Screener’s Assist Given to a player whose body position prevented a goaltender from seeing a puck to make a save.

That's right, there's only going to be one points adjustment going forward. The Screener's Assist was the lone holdover from the old system which really captured a skill that didn't seem to fall in line with the rest of the traditional goal-scoring methods. Players who are good at third assists are generally rewarded when they create points more directly and even guys who did well with non-touch assists (pulling D-men out of shooting lanes, establishing a position and screening a defender from getting to a puck, etc) generally get rewarded at the same pace as official points go. However, the true net-front contribution isn't one which carries over as well, so it's worth counting.

Plus/Minus Adjustments:

Goal-Scored Plus These are plus ratings awarded to a player when it was deemed that a defensive contribution he made on the ice (whether by starting or preventing transition) helped lead directly to a goal.
Coverage Minus Given to a player who made a mistake in defensive coverage that was determined to have led directly to an opponent scoring.
Turnover Minus Given to a player who was judged to be directly or indirectly at fault for a turnover that the opposition used to score a goal against his team.
Overall Plus Given to a player whose overall play during the game was ascertained to have positively impacted puck possession for his team in a way that he was not properly credited for in the official stats.
Overall Minus Given to a player whose overall play during the game was ascertained to have negatively impacted puck possession for his team in a way that he was not properly credited for in the official stats.
Penalty Plus Given to a player who worked to force the opposition to take a penalty.
Penalty Minus Given to a player who either committed a bad penalty of his own or made a mistake which forced his teammate to take a bad penalty.
Shift Change Plus Created to allow for correction of official plus/minus stats to either give or take away credit on a play when a goal is scored during or after a line change in which a more deserving player was not on the ice during the scoring play.
Shift Change Minus Created to allow for correction of official plus/minus stats to either give or take away credit on a play when a goal is scored during or after a line change in which a more deserving player was not on the ice during the scoring play.
Power Play Plus Lost Designed as a minus category to clear undeserved plus ratings from players who were on the ice when a goal was scored between the time a power play ended and the penalized player was able to get back in the play.
Penalty Kill Minus Cleared Designed as a plus category to clear undeserved minus ratings from players who were on the ice when a goal was scored between the time a power play ended and the penalized player was able to get back in the play.
Goal Against Minus Cleared Given to a player who was deemed to have been in position and not-at-fault for a goal scored. These are also given to players on the ice for a bad goal against. A player may have minuses added on for specific faults, but he will have his official minus cleared to track goaltender fault.
Goal Saved Plus Given to a player who does anything that prevents what should be considered a surefire goal. Lifting the stick of a player preparing to receive a pass on a wide-open backdoor and outright making a save on a shot are both examples of this.

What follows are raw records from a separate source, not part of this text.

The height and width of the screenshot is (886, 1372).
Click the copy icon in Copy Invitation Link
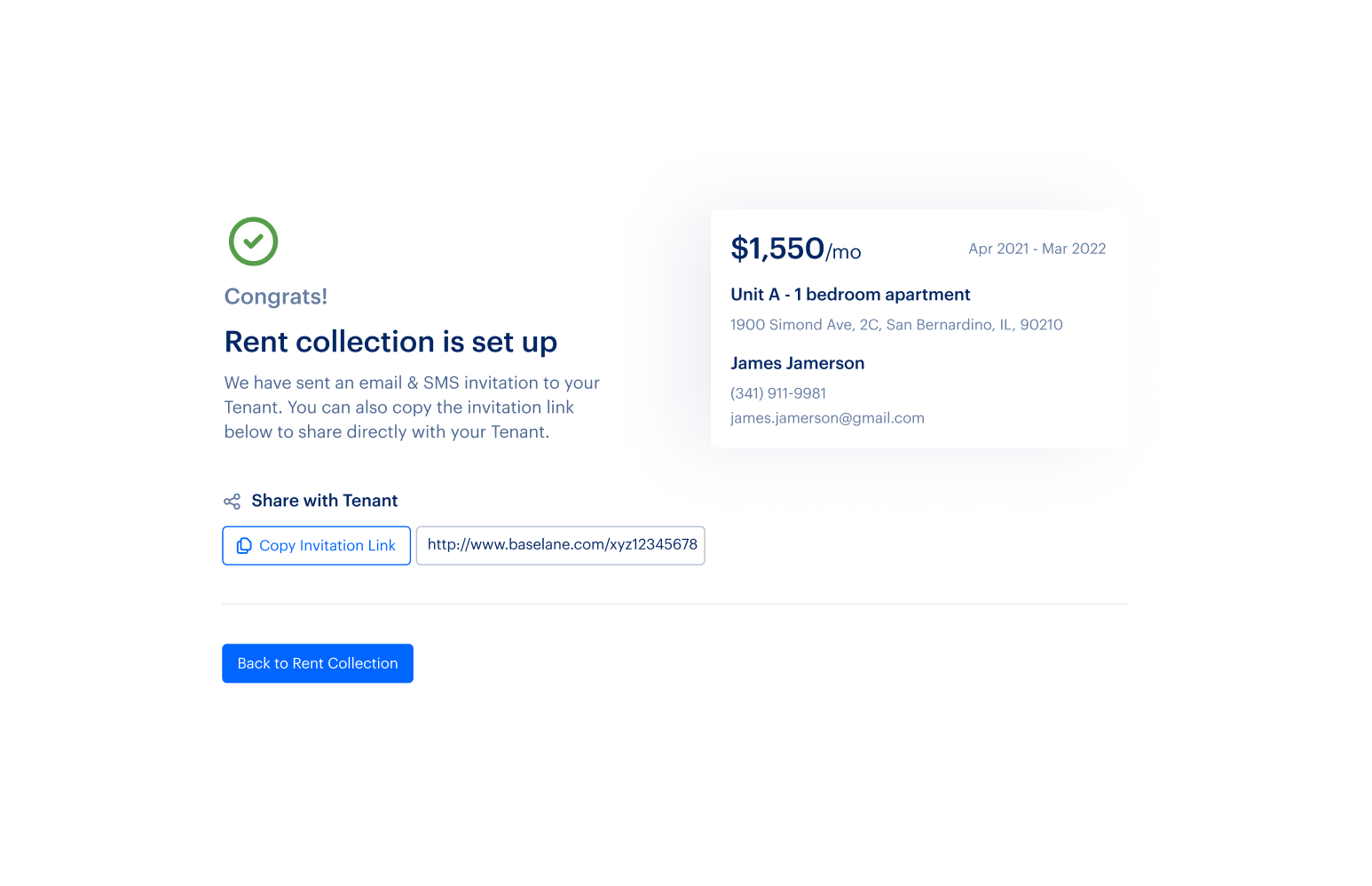[244, 546]
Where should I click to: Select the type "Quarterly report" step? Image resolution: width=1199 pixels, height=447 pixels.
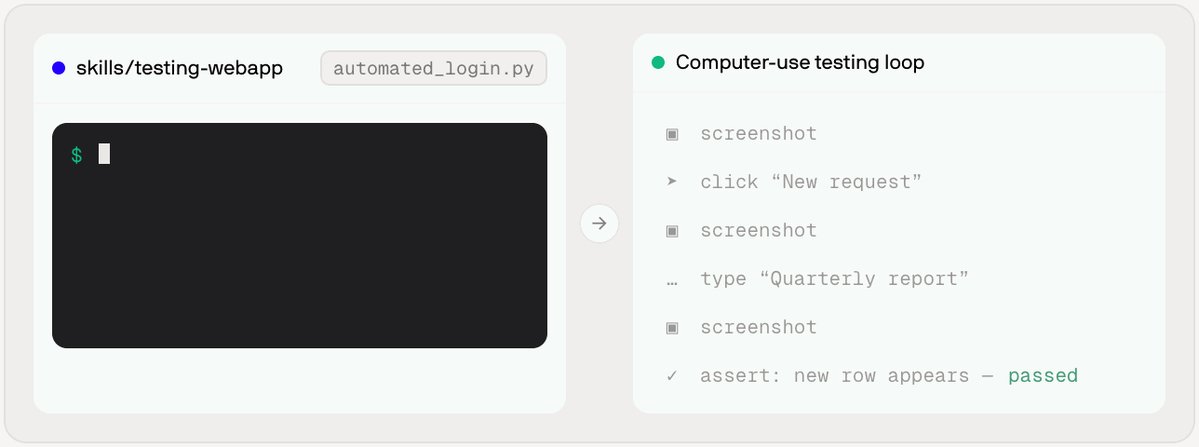834,279
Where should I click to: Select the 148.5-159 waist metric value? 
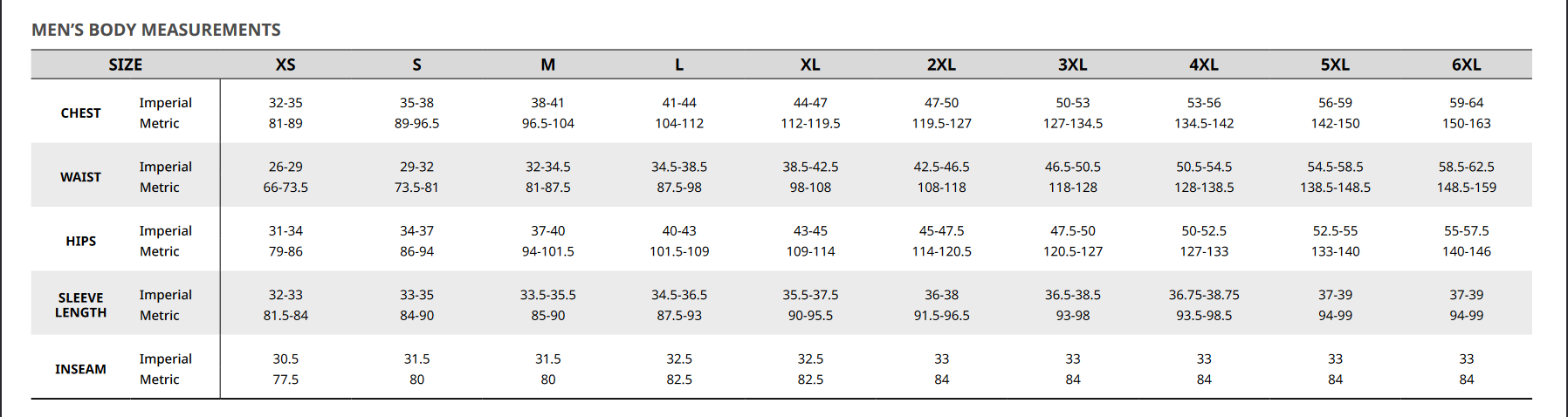[x=1466, y=188]
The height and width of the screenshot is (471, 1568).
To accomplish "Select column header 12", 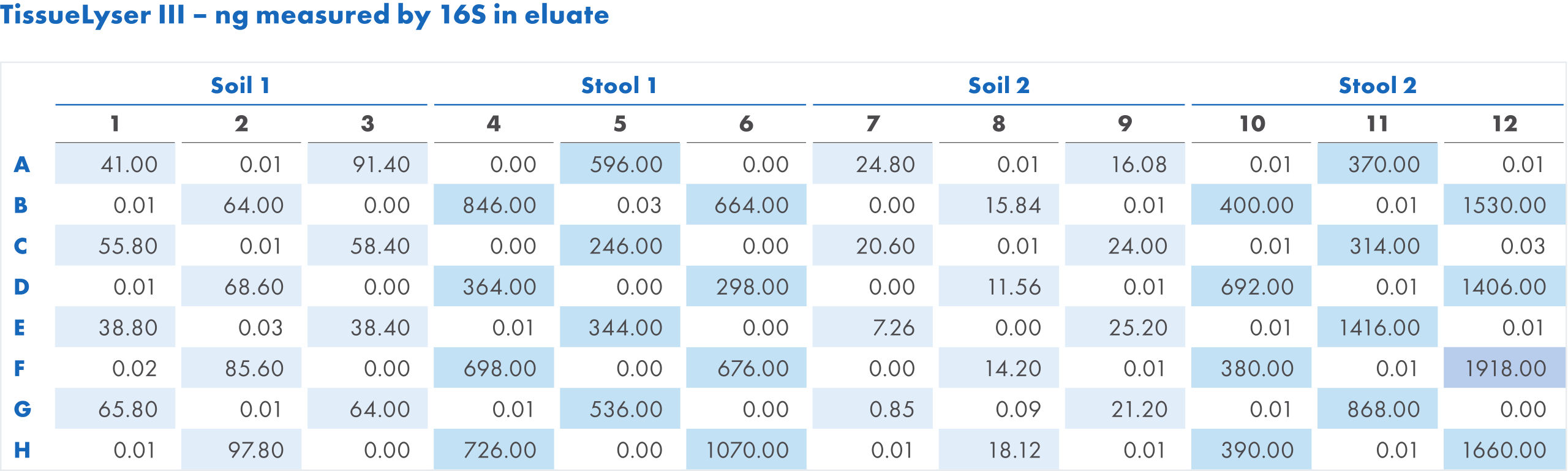I will click(1504, 124).
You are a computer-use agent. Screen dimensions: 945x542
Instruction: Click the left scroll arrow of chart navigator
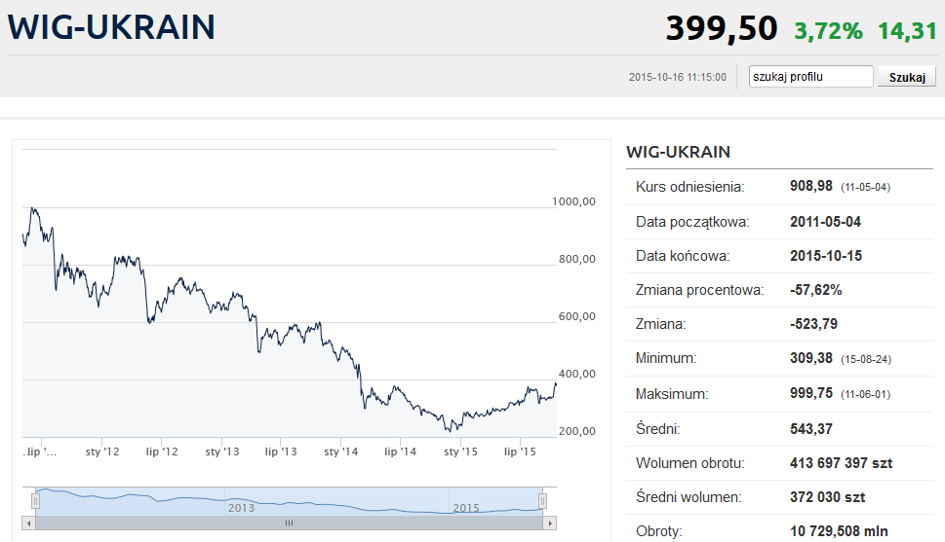coord(29,522)
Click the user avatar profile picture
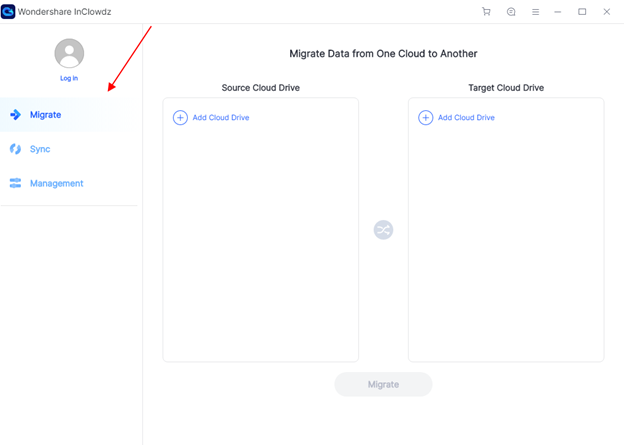624x445 pixels. click(x=69, y=53)
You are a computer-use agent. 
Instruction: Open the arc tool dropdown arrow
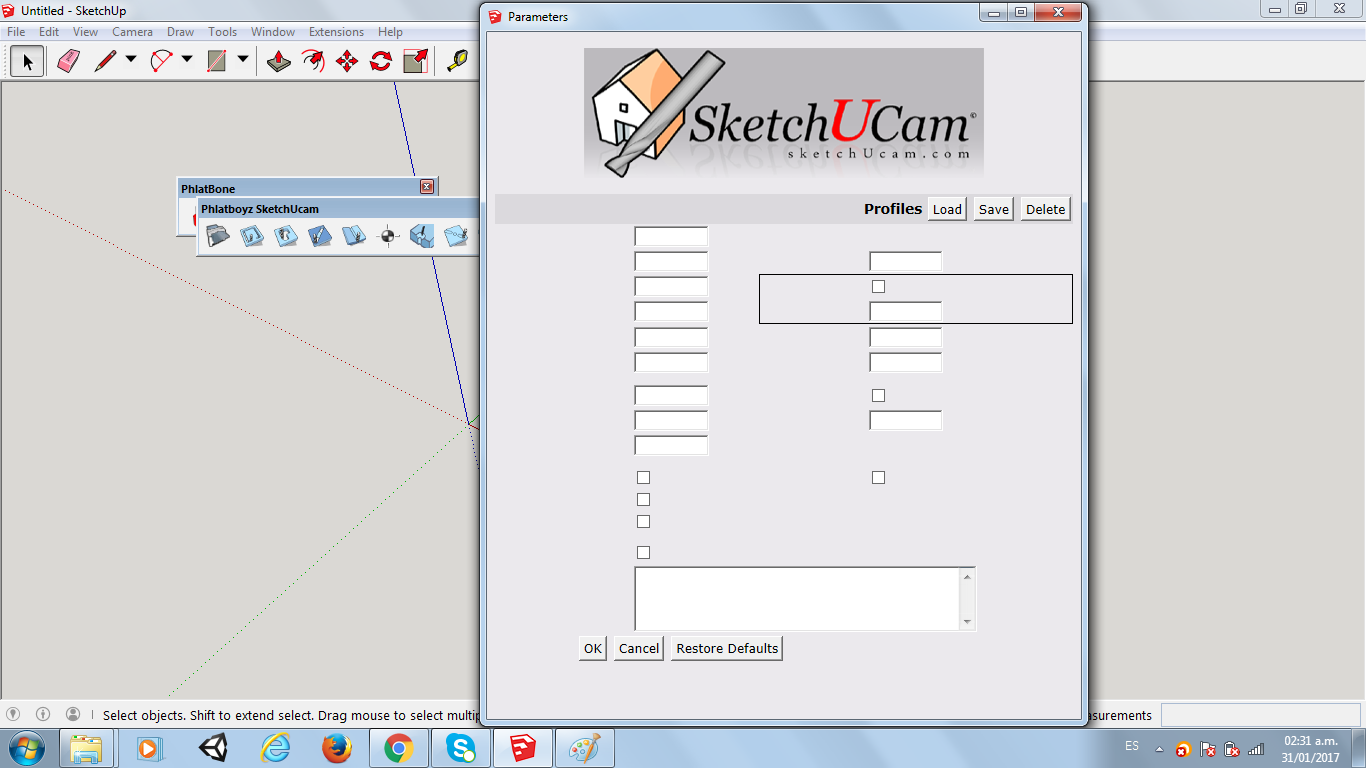pyautogui.click(x=187, y=60)
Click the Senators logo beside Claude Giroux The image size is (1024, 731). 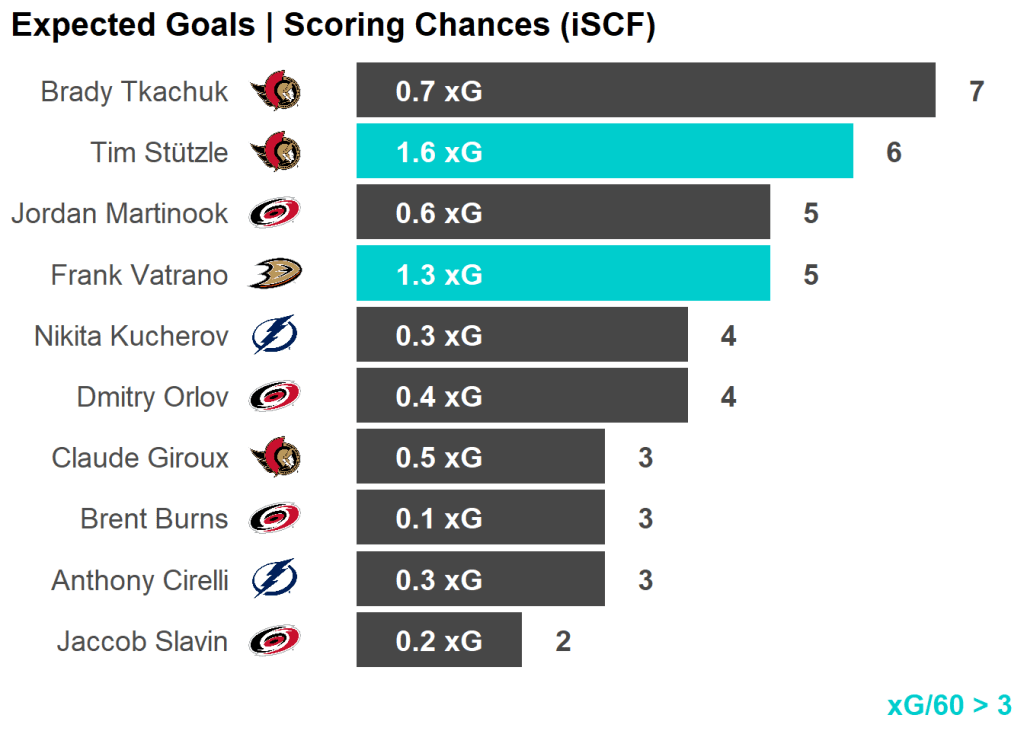[275, 458]
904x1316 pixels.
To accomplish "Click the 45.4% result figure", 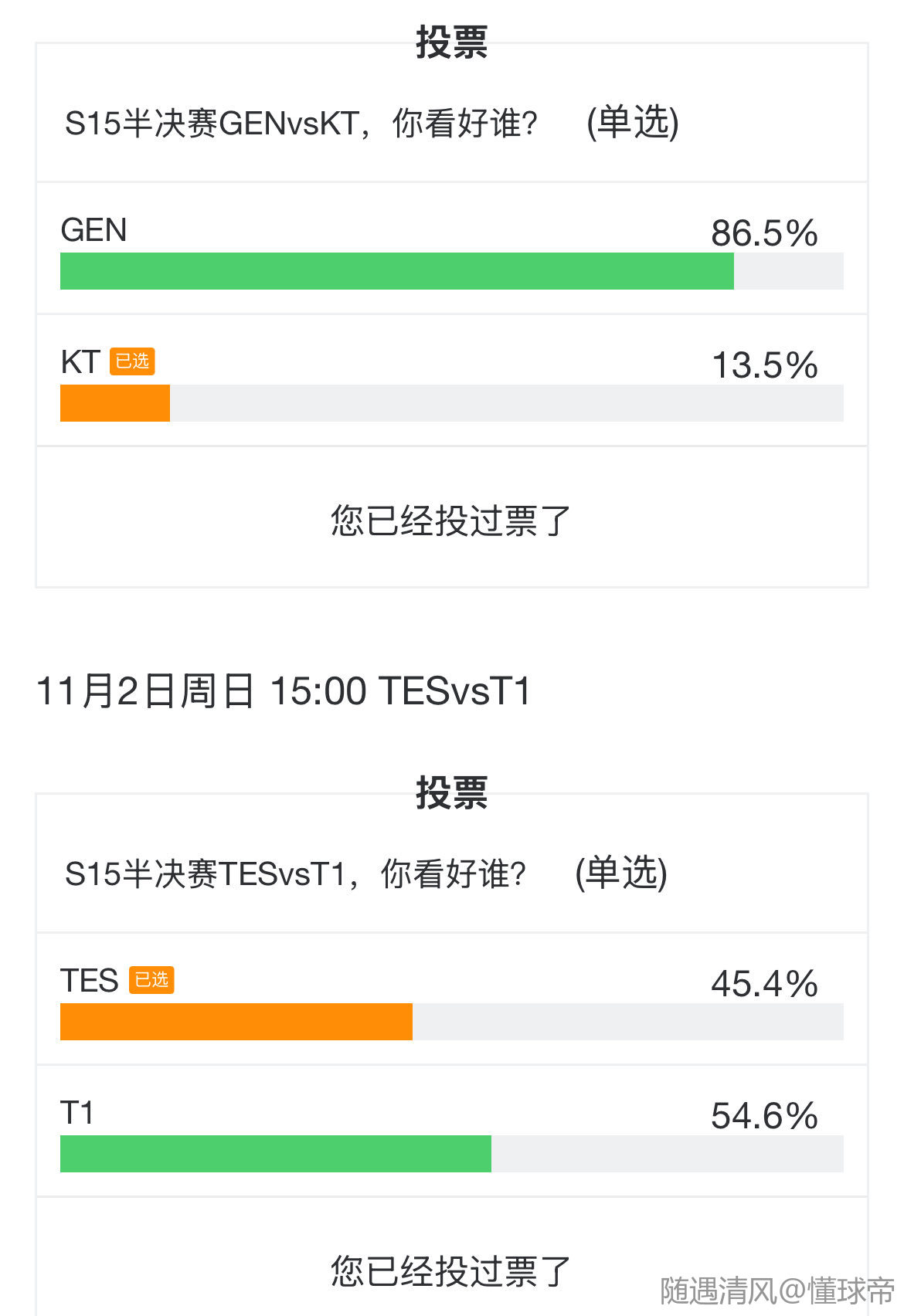I will (764, 984).
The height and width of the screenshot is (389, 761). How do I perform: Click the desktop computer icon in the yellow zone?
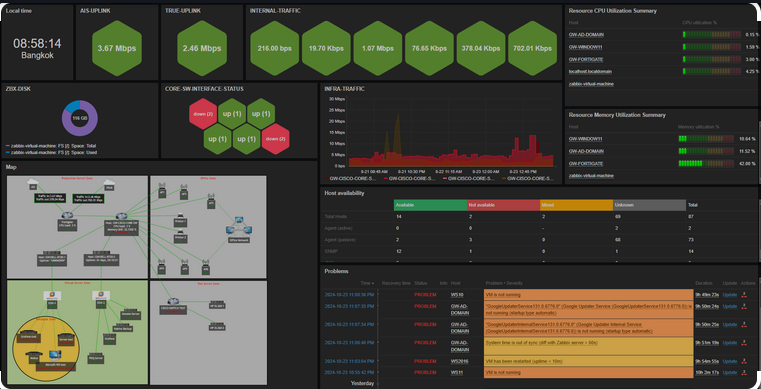(54, 357)
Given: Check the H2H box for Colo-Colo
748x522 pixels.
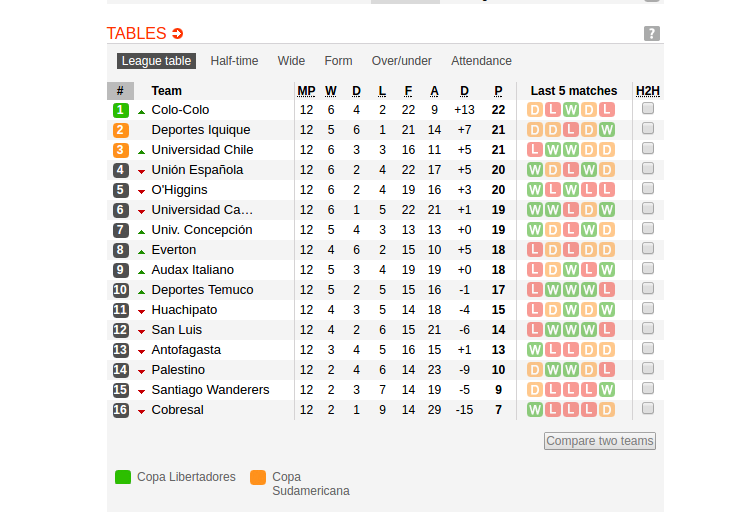Looking at the screenshot, I should point(648,109).
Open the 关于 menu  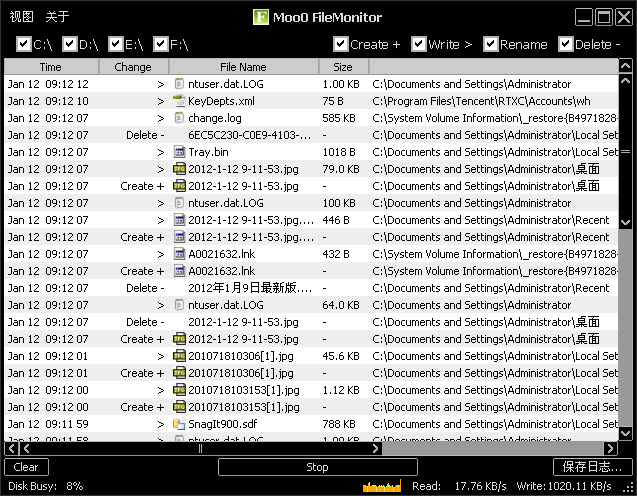point(57,16)
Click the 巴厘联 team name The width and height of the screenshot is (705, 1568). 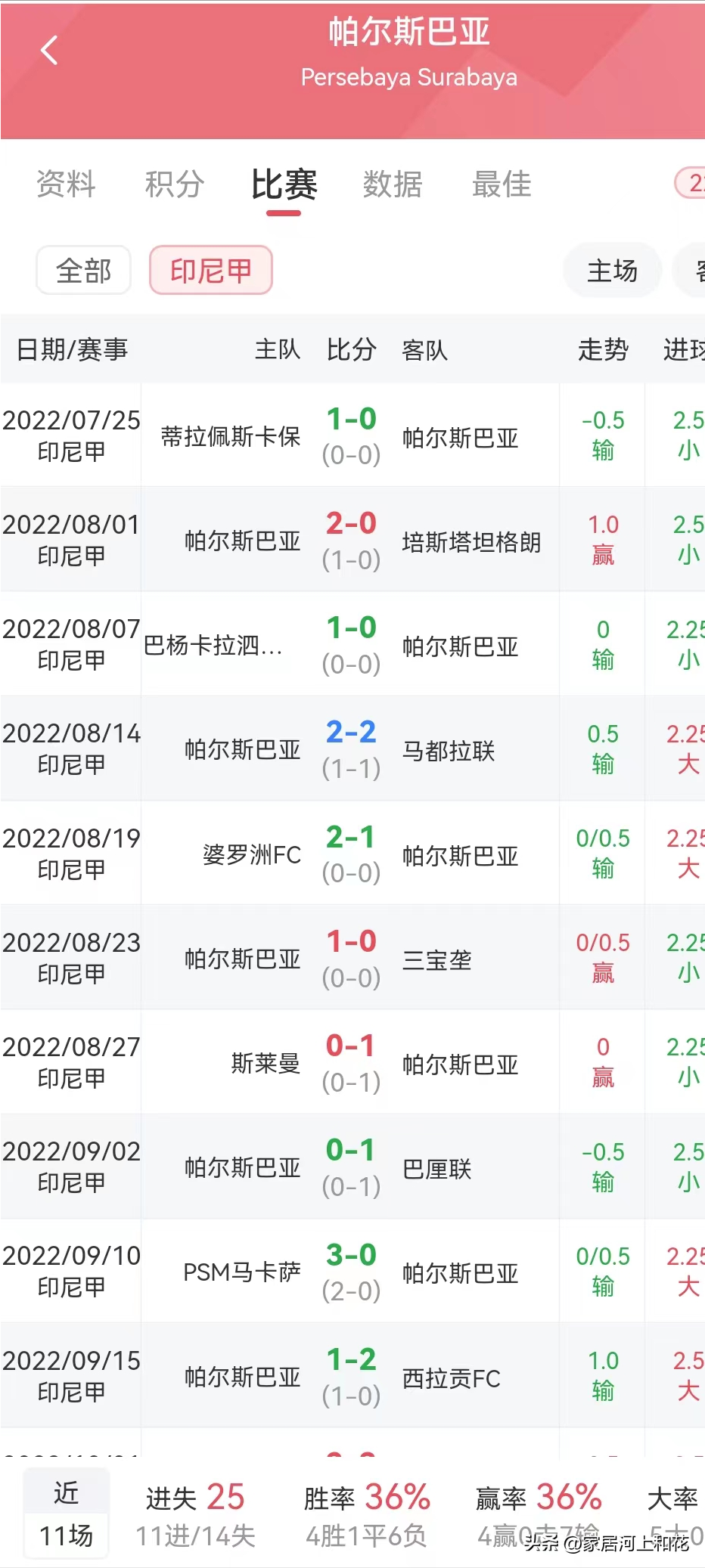click(437, 1169)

Adjustments can be made by half-points or whole and players are not limited to a maximum of one on a plus or a minus. If a play is good enough, a player can find himself with more than one adjustment. If a turnover is bad enough, he can find himself with multiple minuses on the same goal. Large adjustments are uncommon, but are used when called for.

There will not be goalie adjustments done this year. Multiple experiments in getting a workable goalie ratings system with which I was comfortable didn't work and it doesn't appear as though "clutch" is really something that's quantifiable for goalies.

- - -

This is the system we'll use this season. CSSI posts will generally go up the morning after a game. I'll try to keep delays in those postings to a minimum because one of the strengths of the CSSI system is in the feedback from the comments. If you have any questions or any feedback, please let me know.